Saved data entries

<<<<

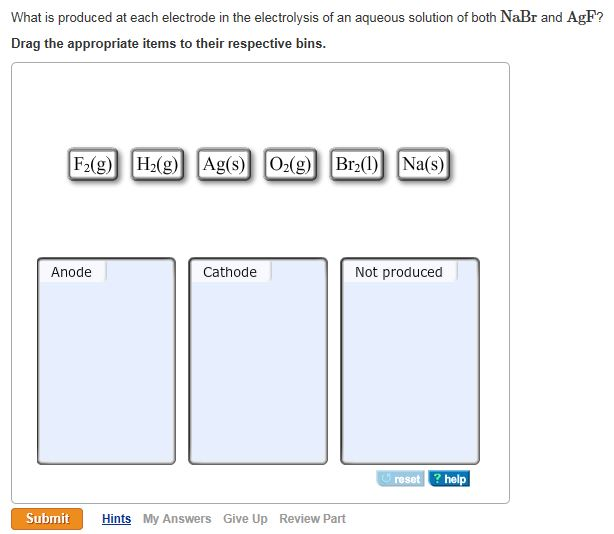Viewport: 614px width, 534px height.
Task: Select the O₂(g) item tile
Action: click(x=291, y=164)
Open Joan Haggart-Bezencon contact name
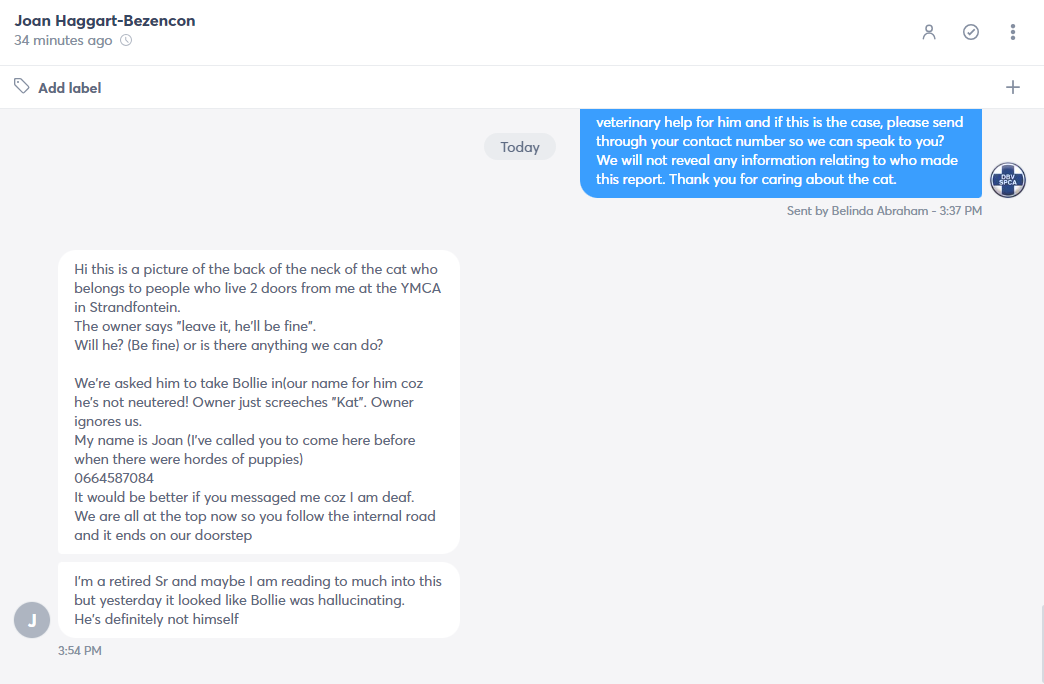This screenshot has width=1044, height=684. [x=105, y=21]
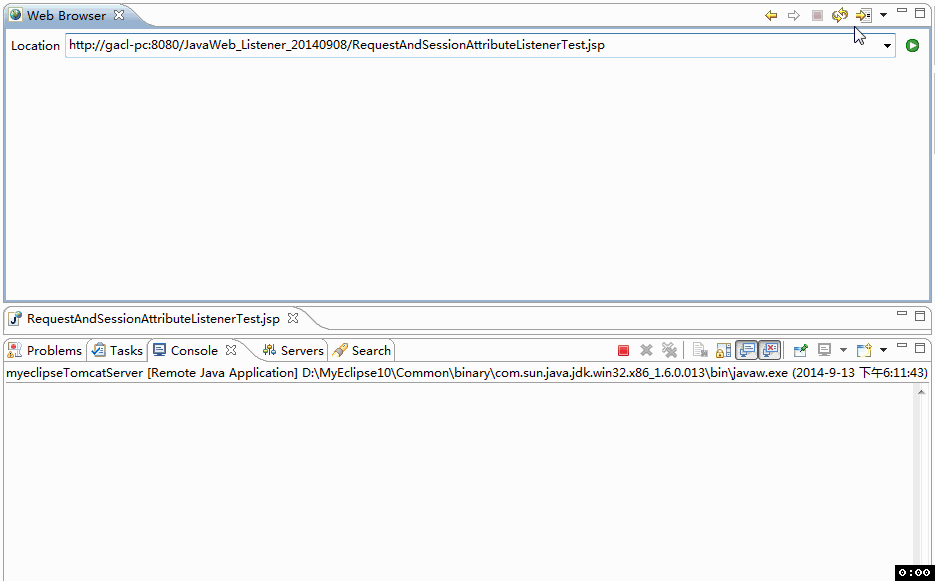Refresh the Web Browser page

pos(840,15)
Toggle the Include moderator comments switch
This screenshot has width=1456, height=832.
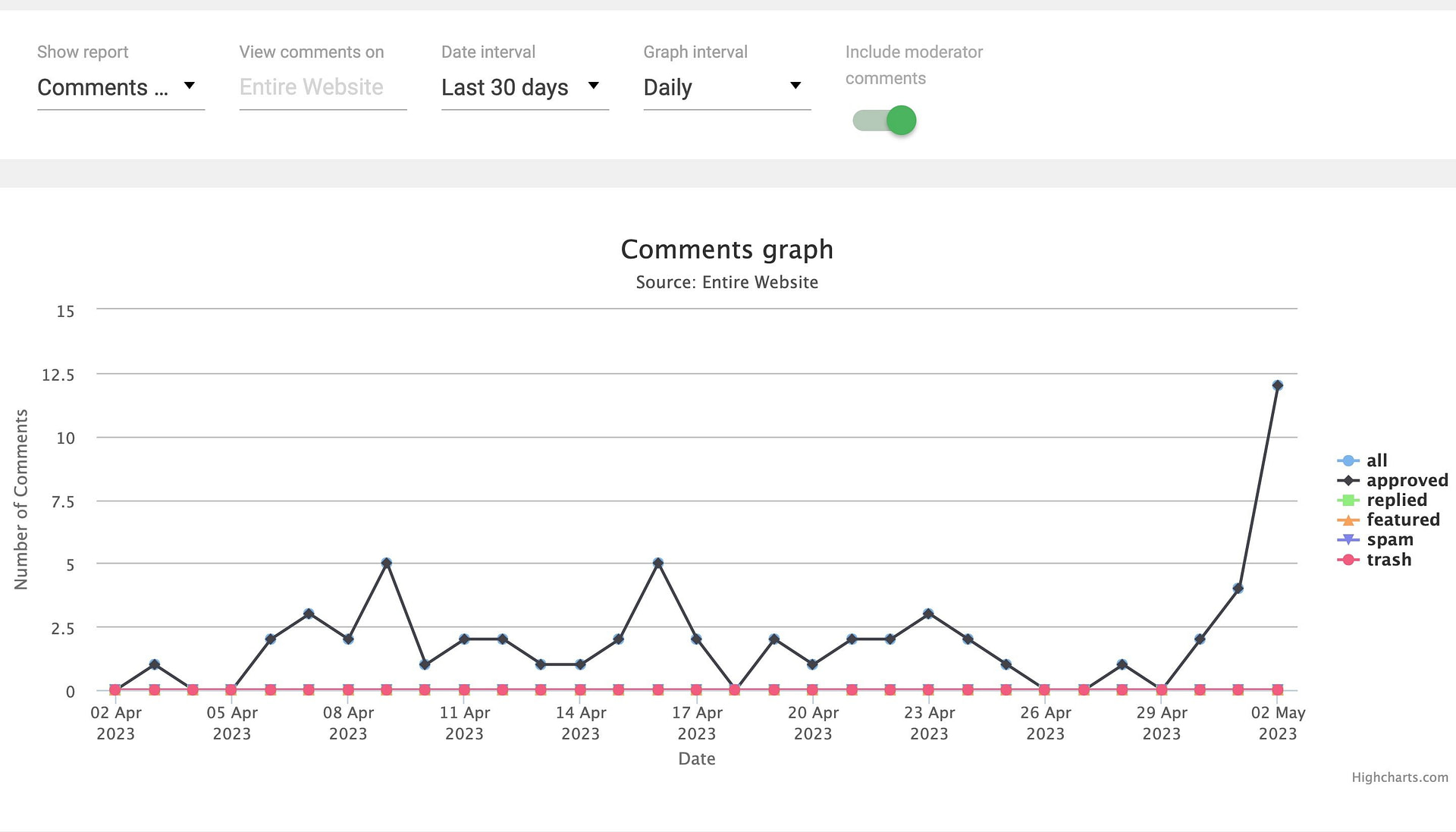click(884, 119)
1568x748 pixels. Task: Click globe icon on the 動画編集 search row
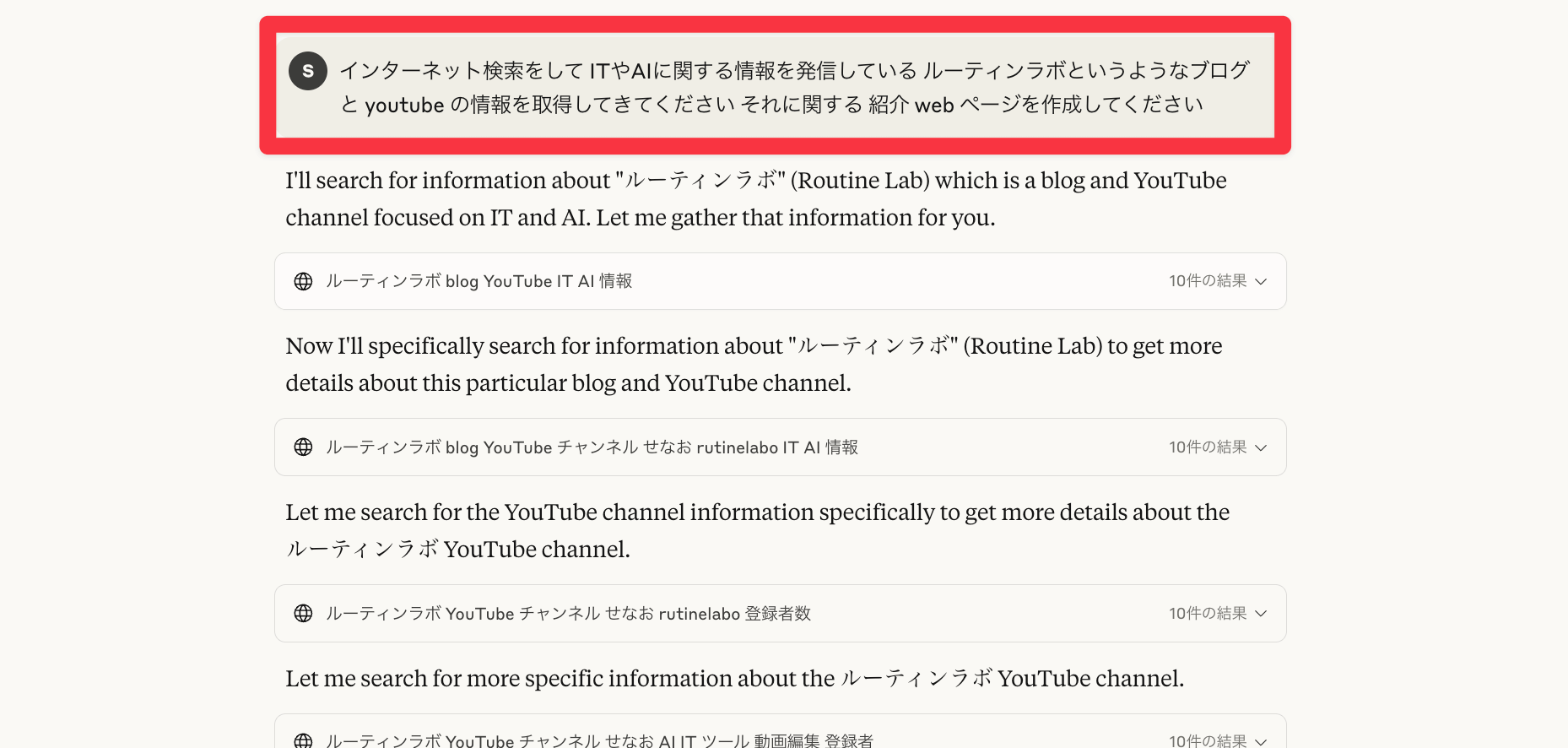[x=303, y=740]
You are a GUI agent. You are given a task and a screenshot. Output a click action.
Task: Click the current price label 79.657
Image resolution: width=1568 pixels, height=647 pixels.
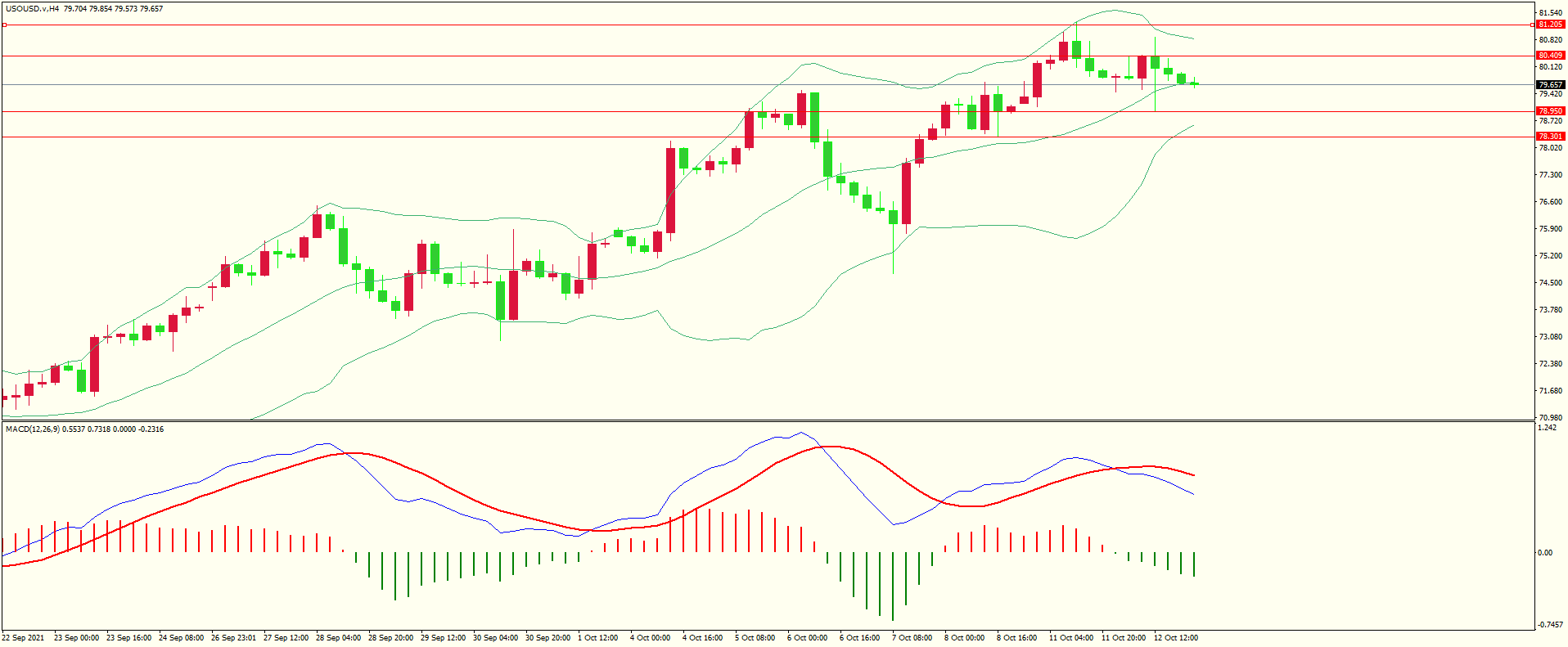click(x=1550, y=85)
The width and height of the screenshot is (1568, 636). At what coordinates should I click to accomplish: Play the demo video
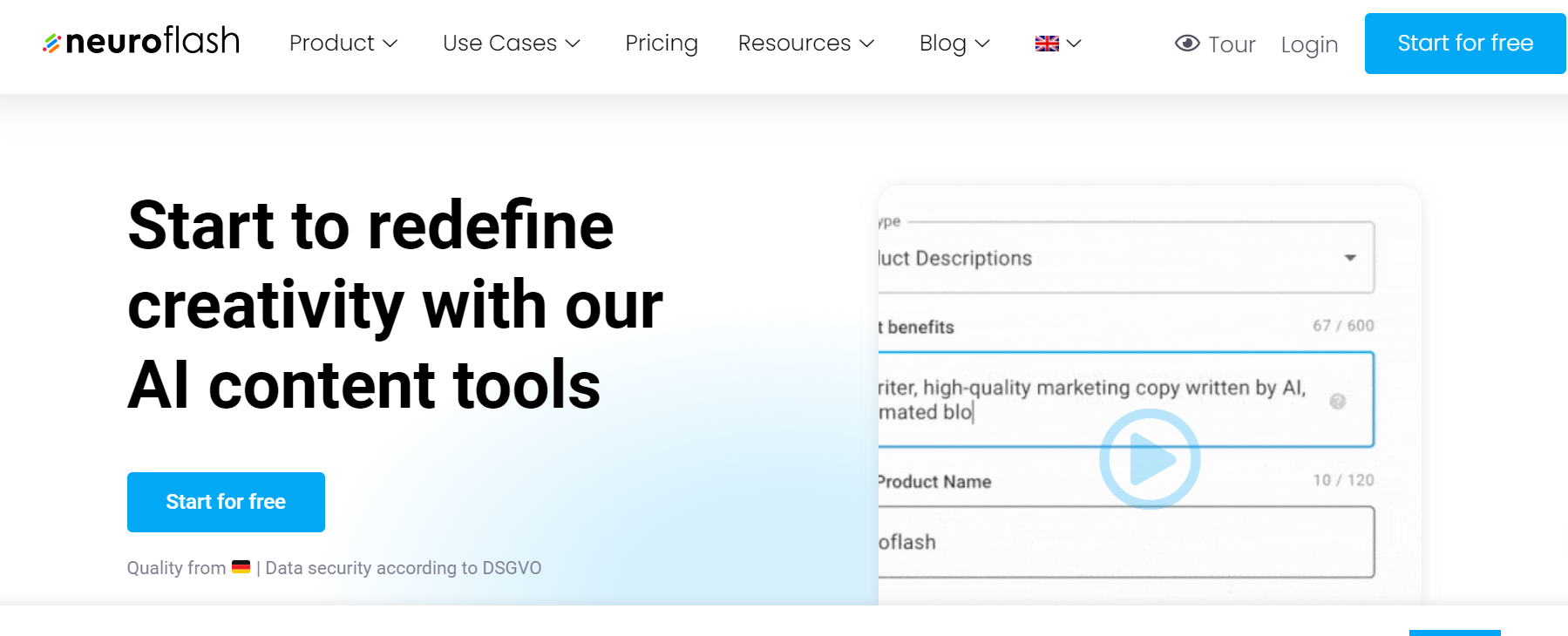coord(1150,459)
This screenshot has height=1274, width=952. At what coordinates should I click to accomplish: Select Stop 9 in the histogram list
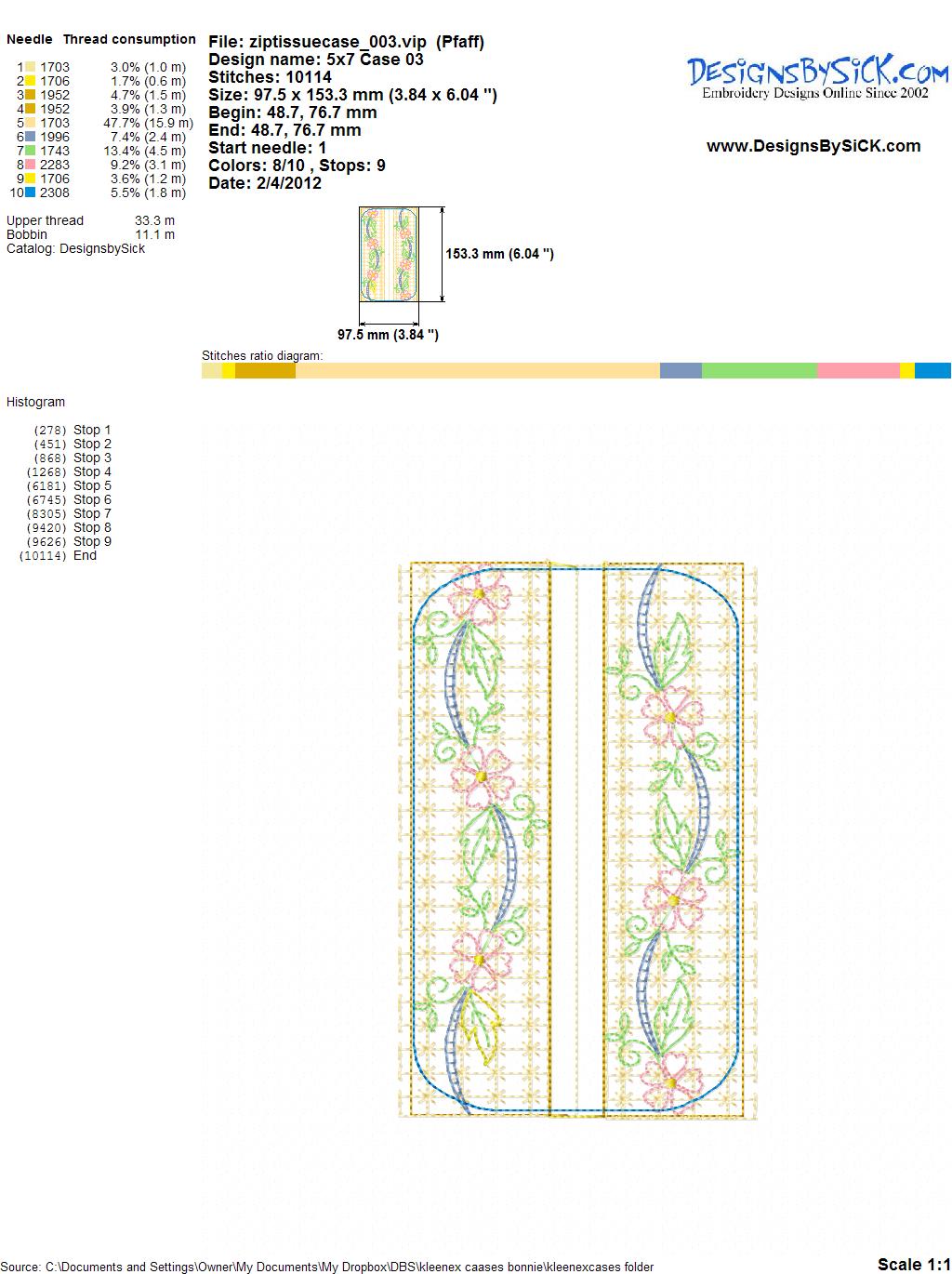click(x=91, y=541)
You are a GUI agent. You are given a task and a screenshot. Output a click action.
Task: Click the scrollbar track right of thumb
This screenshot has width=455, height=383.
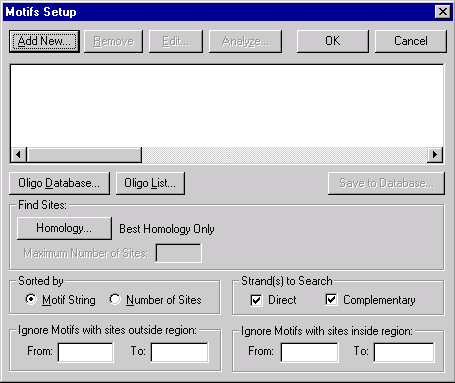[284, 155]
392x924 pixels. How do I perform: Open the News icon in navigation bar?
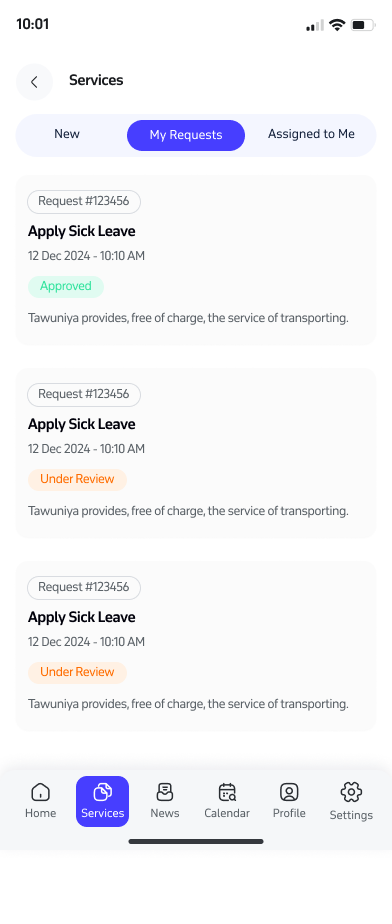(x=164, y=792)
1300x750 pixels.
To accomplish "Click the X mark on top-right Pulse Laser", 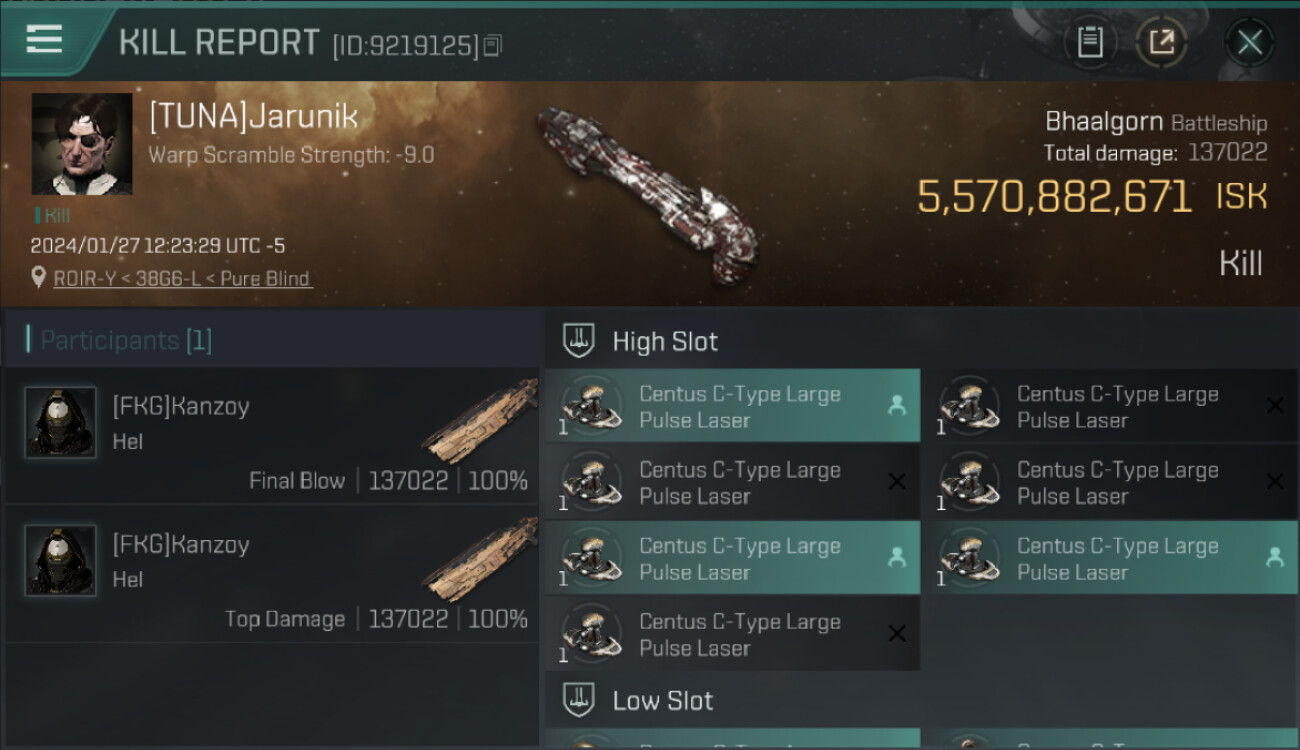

>>>>

▶ **TASK BRIEF**:
Could you transcribe exactly the entries above, but only the lines from the one with "The width and" through the one with "Task: Click the scrollbar", and without pictures?

▶ **RESPONSE**:
The width and height of the screenshot is (1568, 636). At what coordinates should I click to accomplish: Play the demo video
coord(1150,459)
This screenshot has height=1274, width=952. At what coordinates should I click to accomplish: Select Stop 9 in the histogram list
click(x=91, y=541)
You are a GUI agent. You are given a task and a screenshot. Output a click action.
Task: Click the scrollbar track right of thumb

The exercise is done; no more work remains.